Given passage:
.....

# Ventrack 3400Y PTO problems



## LoftusEng (Nov 9, 2014)

I have a ventrac 3400Y with the sweeper attachement.
When I enage the PTO, sometimes it works and sometimes it does not.
most of the time it comes on for a few seconds then turns off.
It does it if the parking brake is on or off. the seat sensor works as designed.
any ideas?

thanks,

Kevin


----------



## sublime68charge (Dec 28, 2007)

Electric or Manual PTO?

if Electric check the ground?

just ideas off the Hip?


----------



## LoftusEng (Nov 9, 2014)

It is electrical clutch. Dealer says the clutch might need to be adjusted.
anyone every adjusted the clutch before?


----------



## Mr.Markus (Jan 7, 2010)

I don’t know ventrac very well, does it have a magnetic push button or lever engagement?
If so try blowing it out with compressed air, I used to have a JD lawn mower that the connections would dust up on and cause the same intermittent problem.


----------



## LoftusEng (Nov 9, 2014)

its electrical. if I disconnect the clutch and apply 12v to it. it works.
anyone figured out how to get the PTO switch? I can't figure out how to get to the under side of it.


----------

.....

Dataset extract:
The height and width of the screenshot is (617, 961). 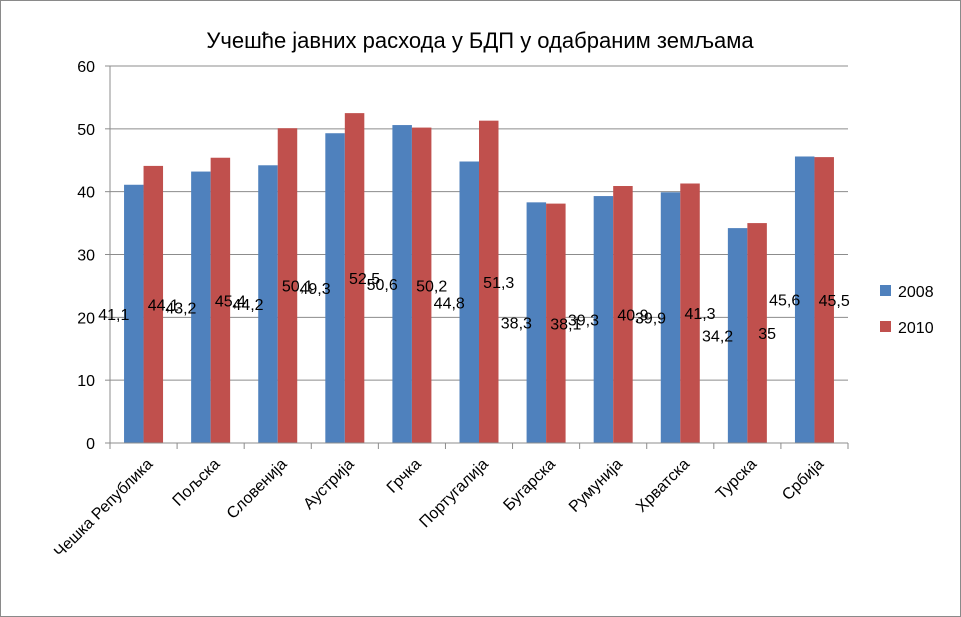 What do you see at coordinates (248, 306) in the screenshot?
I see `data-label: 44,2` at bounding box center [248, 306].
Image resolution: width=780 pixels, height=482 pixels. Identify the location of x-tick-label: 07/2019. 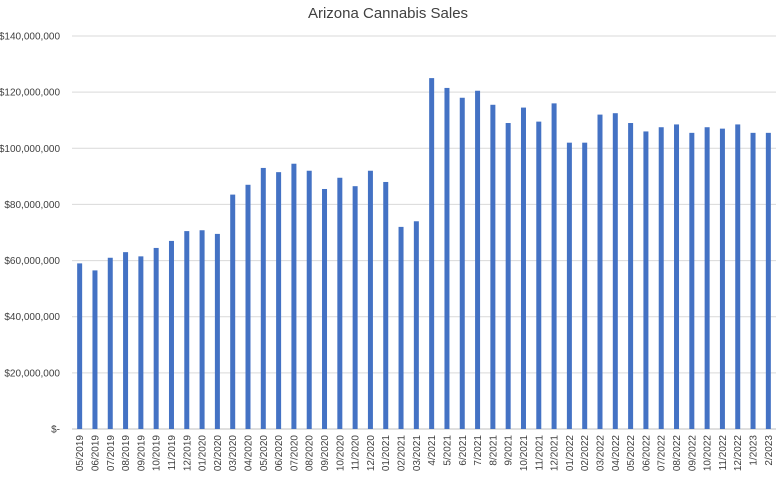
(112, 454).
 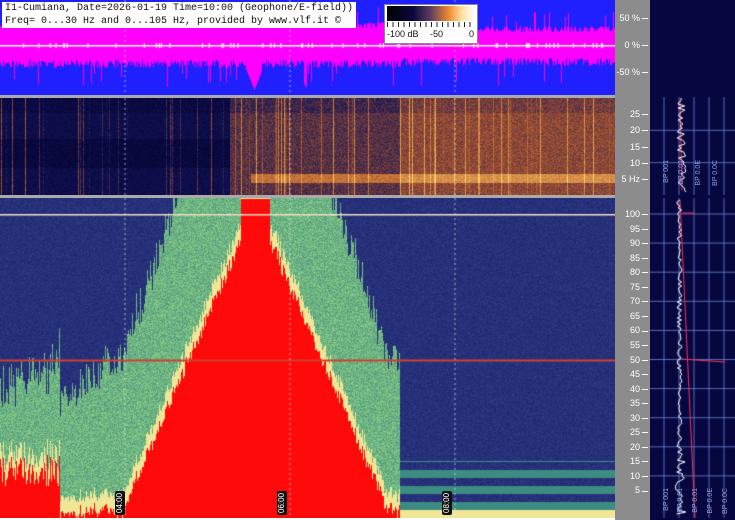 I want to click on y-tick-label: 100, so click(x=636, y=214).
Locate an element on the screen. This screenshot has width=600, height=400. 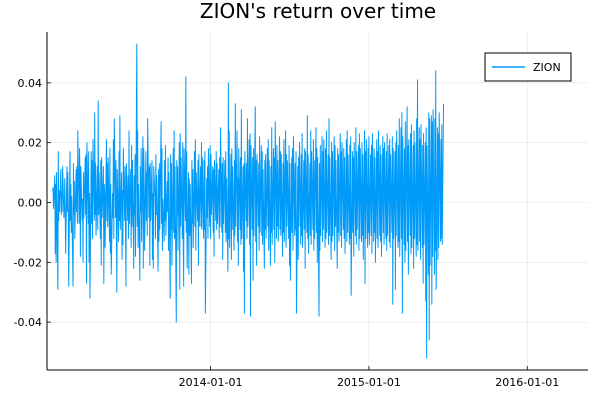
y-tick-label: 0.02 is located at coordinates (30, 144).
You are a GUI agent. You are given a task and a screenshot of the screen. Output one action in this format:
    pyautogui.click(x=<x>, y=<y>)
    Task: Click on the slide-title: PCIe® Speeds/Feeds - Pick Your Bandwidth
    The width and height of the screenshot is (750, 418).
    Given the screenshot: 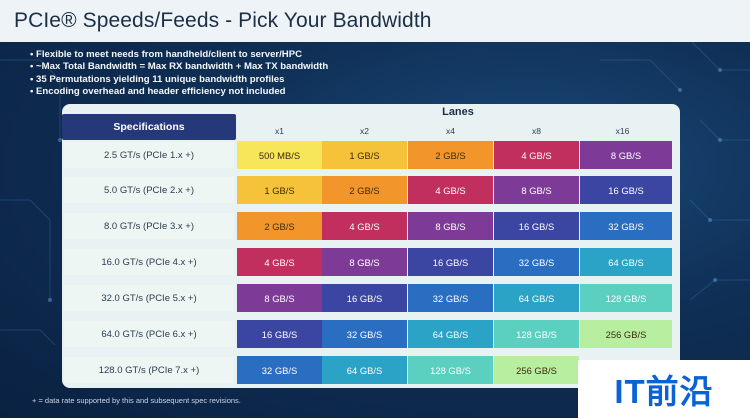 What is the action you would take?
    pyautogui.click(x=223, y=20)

.....

Request A: For each statement, say whether it agrees with the forum thread on the Ventrac 3400Y PTO problems, answering yes or no and quoting the deciding words: (i) the PTO problem occurs whether the parking brake is on or off; (ii) the dealer suggested replacing the seat sensor; (iii) the clutch works when it is disconnected and given 12v directly.
Request B: Arrange the part of the listing that opens with the line containing "Image resolution: width=780" and closes with the line containing "y-tick-label: 0.02 is" as a Markdown table with the columns Num and Content, one row per line, skipping blank lines and leaving the pictures out.
The forum thread and the listing were taken from unrelated sources.

Answer box A:
(i) Yes: "It does it if the parking brake is on or off."
(ii) No: "Dealer says the clutch might need to be adjusted."
(iii) Yes: "if I disconnect the clutch and apply 12v to it. it works."

Answer box B:
| Num | Content |
|---|---|
| 1 | Image resolution: width=780 pixels, height=482 pixels. Identify the location of x-tick-label: 07/2019.  |
| 2 | (112, 454). |
| 3 |   I want to click on y-tick-label: 100, so click(x=636, y=214). |
| 4 | Locate an element on the screen. This screenshot has width=600, height=400.  |
| 5 | y-tick-label: 0.02 is located at coordinates (30, 144). |